Trawling disturbance in soft-sediment ecosystems: tracing carbon sequestration  

Francesco Pellerito
1,2*
Maria Cristina Mangano
2,3
Maria Del Mar Bosch-Belmar
1,2
Gianluca Sarà
1,2
1
Department of Earth and Marine Sciences (DiSTEM), University of Palermo, Viale delle scienze, Ed.16, Palermo, PA - 90128, Italy
2
, NBFC, National Biodiversity Future Center, Piazza Marina 61, Palermo, PA - 90133, Italy
3
, Stazione Zoologica Anton Dohrn, Sicily Marine Centre, Lungomare Cristoforo Colombo (complesso Roosevelt), Palermo, PA - 90149, Italy

Sandy and muddy seabed ecosystems are key components of marine carbon cycling, contributing to climate regulation through carbon storage and nutrient flux modulation. However, anthropogenic activities such as bottom trawling disturb sediments, potentially resuspending and oxidizing buried carbon, and compromising long-term carbon sequestration capacity.
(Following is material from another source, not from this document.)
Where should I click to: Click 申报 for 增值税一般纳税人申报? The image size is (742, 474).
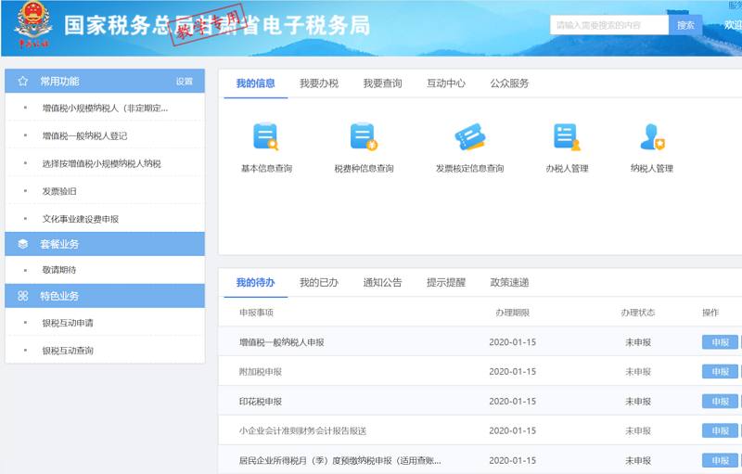click(x=720, y=342)
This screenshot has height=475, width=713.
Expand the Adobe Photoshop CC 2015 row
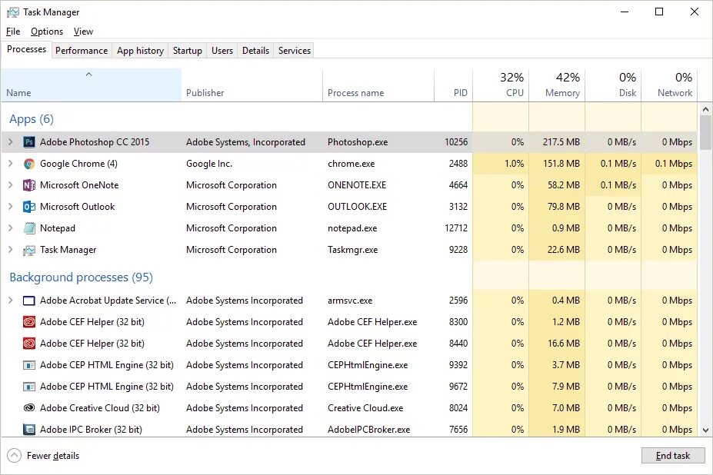coord(10,142)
This project investigates the impact of bottom trawling on carbon stocks in soft-sediment ecosystems, focusing on sedimentary and biogeochemical alterations and the responses of benthic communities, particularly Marine Animal Forests (MAFs)—complex habitats formed by habitat-forming suspension feeders. Their structural complexity makes them both key components in carbon sequestration processes and especially vulnerable to physical disturbance from trawling, making their inclusion critical to understanding ecosystem-scale impacts. Sediment and water samples will be collected before and after experimental trawling in three Sicilian coastal areas with different fishing pressures: the Gulf of Castellammare, the Gulf of Catania, and the area of Capo Passero. Analyses on sediments and water samples will assess carbon fluxes following trawling, quantify resuspended carbon, and investigate its fate. Controlled laboratory experiments will simulate sediment resuspension to evaluate impacts on the physiology, feeding efficiency, and health of key MAF species.By coupling ecosystem-level fluxes with organism-level mechanisms, the project will: (i) estimate recovery half-times and carbon-return-on-closure metrics; (ii) identify threshold trawling intensities beyond which MAF-mediated sequestration collapses; (iii) mint a ‘carbon coin’, quantifying the tons of carbon fixed or lost and translating them into present-day market value to expose the hidden economic cost of trawl-induced leakage and (iv) generate actionable benchmarks for climate-smart fisheries management. This framework finally connects seabed disturbance, biological engineering and carbon-climate-economy feedback into a single, policy-ready toolbox for one of the planet’s most intensively trawled seas.